◆ TASK DIRECTIONS ◆
Once you reach the line containing "Click the camera capture image icon" in the data below, restate each line word for word up to and including the one containing "Viewport: 358px width, 215px height.".

_ _ _ _

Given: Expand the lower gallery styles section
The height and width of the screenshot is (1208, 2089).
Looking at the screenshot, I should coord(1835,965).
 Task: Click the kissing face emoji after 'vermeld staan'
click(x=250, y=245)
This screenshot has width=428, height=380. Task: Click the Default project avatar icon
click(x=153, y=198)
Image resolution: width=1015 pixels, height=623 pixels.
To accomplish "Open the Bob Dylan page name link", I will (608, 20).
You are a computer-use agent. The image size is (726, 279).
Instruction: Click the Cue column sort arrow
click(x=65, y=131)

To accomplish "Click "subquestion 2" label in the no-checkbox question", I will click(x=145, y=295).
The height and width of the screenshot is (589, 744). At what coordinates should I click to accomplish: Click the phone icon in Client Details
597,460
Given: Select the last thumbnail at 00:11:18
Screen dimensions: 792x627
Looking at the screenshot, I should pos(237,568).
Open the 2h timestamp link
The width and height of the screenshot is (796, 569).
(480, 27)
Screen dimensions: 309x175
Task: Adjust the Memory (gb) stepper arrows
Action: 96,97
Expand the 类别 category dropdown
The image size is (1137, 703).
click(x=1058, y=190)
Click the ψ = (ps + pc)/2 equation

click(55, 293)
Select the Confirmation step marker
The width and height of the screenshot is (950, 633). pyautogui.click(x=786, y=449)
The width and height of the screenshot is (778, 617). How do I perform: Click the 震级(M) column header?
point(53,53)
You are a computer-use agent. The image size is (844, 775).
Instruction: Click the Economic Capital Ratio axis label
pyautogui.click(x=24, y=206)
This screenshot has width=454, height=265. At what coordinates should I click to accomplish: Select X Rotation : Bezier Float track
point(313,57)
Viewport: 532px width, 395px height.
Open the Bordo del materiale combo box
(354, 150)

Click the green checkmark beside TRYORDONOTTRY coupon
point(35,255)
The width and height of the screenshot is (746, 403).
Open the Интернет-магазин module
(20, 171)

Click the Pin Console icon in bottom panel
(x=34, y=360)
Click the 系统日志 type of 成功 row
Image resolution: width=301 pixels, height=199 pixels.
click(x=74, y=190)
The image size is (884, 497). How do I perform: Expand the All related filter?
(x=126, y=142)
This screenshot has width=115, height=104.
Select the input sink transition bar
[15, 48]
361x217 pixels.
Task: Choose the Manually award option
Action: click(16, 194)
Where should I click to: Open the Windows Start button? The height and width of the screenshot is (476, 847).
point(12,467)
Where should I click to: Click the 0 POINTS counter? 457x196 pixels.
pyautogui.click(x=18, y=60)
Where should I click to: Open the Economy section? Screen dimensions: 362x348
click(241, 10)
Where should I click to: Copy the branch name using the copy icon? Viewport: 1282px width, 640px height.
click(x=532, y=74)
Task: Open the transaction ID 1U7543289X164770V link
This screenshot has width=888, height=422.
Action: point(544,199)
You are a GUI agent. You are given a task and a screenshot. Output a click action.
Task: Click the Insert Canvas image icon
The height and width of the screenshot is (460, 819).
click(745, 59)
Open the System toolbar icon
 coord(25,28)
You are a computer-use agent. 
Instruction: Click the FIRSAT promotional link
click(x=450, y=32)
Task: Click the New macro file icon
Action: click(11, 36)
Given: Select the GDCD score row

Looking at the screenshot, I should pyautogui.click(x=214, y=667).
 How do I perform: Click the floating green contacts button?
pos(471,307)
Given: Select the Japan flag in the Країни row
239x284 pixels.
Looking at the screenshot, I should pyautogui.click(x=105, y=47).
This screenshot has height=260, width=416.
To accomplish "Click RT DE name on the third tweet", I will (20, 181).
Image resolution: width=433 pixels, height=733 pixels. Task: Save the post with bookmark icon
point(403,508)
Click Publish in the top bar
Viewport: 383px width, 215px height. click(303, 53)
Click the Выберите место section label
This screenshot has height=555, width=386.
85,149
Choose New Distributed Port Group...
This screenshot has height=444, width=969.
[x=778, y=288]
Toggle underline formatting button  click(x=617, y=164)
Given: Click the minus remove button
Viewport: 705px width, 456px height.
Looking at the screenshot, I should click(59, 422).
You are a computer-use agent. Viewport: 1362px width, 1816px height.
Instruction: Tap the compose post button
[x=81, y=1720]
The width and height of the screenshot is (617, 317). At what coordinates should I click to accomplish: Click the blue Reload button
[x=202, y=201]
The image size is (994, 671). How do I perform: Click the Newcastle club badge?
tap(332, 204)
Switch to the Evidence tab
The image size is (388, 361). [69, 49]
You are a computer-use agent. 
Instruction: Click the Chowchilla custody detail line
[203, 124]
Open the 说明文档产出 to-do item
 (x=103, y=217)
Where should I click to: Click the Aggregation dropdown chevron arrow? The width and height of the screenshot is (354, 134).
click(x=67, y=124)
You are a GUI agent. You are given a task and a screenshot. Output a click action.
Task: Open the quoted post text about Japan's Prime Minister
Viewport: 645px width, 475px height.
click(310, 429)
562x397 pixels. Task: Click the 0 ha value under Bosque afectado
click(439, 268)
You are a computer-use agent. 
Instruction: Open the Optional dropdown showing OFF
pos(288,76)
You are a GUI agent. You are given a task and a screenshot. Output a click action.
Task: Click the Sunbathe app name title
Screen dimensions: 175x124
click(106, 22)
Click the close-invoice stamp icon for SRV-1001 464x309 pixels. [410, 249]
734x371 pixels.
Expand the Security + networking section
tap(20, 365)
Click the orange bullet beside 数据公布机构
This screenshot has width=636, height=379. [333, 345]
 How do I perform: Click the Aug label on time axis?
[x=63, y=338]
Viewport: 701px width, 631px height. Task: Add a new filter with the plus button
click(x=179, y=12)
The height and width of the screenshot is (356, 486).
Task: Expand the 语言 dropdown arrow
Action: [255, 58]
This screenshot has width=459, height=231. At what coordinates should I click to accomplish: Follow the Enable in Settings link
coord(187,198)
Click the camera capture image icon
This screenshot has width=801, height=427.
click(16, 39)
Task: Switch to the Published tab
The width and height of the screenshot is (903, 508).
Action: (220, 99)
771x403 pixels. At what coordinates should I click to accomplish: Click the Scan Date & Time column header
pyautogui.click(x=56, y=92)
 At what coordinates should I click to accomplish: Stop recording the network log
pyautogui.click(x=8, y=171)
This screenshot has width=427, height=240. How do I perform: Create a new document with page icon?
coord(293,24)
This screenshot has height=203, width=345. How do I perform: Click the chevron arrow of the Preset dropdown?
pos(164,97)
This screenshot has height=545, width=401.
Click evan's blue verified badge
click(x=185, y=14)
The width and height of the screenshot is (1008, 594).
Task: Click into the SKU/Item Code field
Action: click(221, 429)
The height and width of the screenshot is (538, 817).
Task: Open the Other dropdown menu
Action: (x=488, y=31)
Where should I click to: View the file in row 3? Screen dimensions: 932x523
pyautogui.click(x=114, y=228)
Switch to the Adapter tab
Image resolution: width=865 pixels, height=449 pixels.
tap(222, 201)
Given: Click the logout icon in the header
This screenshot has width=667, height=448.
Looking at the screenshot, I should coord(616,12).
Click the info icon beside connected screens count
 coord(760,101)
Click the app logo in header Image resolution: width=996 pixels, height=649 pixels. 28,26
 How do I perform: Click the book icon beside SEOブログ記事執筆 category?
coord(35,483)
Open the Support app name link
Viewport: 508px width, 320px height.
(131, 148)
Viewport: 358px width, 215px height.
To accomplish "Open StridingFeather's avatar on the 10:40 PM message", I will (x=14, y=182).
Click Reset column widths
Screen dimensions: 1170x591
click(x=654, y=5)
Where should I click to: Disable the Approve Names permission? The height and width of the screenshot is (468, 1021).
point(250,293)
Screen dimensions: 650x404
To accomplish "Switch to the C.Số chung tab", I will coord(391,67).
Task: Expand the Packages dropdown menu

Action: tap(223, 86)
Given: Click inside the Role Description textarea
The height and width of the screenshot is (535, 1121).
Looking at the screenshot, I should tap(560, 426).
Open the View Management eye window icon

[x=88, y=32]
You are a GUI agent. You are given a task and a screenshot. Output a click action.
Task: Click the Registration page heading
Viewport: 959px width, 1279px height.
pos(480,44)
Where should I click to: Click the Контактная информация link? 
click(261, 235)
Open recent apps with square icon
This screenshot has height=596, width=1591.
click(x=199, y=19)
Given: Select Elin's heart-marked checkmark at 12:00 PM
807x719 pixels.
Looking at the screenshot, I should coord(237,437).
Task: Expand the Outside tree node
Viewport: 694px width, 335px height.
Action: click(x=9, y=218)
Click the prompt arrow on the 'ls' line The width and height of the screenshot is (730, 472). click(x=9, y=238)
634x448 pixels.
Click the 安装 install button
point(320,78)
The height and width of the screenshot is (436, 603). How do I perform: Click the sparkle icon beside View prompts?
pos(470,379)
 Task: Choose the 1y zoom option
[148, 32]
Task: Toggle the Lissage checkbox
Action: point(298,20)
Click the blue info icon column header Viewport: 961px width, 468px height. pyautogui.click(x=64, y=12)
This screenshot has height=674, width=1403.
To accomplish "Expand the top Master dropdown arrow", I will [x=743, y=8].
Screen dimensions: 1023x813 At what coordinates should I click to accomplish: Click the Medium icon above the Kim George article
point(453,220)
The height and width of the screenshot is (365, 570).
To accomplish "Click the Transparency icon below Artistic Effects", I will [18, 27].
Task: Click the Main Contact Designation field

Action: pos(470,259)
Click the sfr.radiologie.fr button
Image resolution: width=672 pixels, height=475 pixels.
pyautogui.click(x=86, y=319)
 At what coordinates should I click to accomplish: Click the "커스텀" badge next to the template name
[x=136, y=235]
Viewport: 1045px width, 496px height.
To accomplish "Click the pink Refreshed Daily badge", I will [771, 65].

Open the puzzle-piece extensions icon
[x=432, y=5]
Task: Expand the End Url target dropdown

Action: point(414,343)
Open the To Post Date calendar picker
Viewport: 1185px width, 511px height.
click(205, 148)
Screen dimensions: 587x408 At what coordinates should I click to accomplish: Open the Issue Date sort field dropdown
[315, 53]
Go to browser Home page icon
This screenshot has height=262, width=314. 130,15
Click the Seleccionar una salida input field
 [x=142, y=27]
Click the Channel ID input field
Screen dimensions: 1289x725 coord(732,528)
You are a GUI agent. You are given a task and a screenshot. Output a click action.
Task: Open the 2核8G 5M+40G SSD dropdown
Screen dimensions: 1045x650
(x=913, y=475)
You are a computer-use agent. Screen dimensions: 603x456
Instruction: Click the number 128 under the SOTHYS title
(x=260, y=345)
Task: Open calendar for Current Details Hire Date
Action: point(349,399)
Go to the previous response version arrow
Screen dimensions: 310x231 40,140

_ _ _ _

◆ EXERCISE SOLUTION ◆
Click the camera capture image icon
This screenshot has width=801, height=427.
click(16, 39)
Task: Switch to the Published tab
The width and height of the screenshot is (903, 508).
Action: (220, 99)
771x403 pixels. At what coordinates should I click to accomplish: Click the Scan Date & Time column header
pyautogui.click(x=56, y=92)
 At what coordinates should I click to accomplish: Stop recording the network log
pyautogui.click(x=8, y=171)
This screenshot has width=427, height=240. How do I perform: Create a new document with page icon?
coord(293,24)
This screenshot has height=203, width=345. How do I perform: Click the chevron arrow of the Preset dropdown?
pos(164,97)
This screenshot has height=545, width=401.
Click evan's blue verified badge
click(x=185, y=14)
The width and height of the screenshot is (1008, 594).
Task: Click into the SKU/Item Code field
Action: click(221, 429)
The height and width of the screenshot is (538, 817).
Task: Open the Other dropdown menu
Action: (x=488, y=31)
Where should I click to: View the file in row 3? Screen dimensions: 932x523
pyautogui.click(x=114, y=228)
Switch to the Adapter tab
Image resolution: width=865 pixels, height=449 pixels.
tap(222, 201)
Given: Click the logout icon in the header
This screenshot has width=667, height=448.
Looking at the screenshot, I should coord(616,12).
Click the info icon beside connected screens count
 coord(760,101)
Click the app logo in header Image resolution: width=996 pixels, height=649 pixels. 28,26
 How do I perform: Click the book icon beside SEOブログ記事執筆 category?
coord(35,483)
Open the Support app name link
Viewport: 508px width, 320px height.
(131, 148)
Viewport: 358px width, 215px height.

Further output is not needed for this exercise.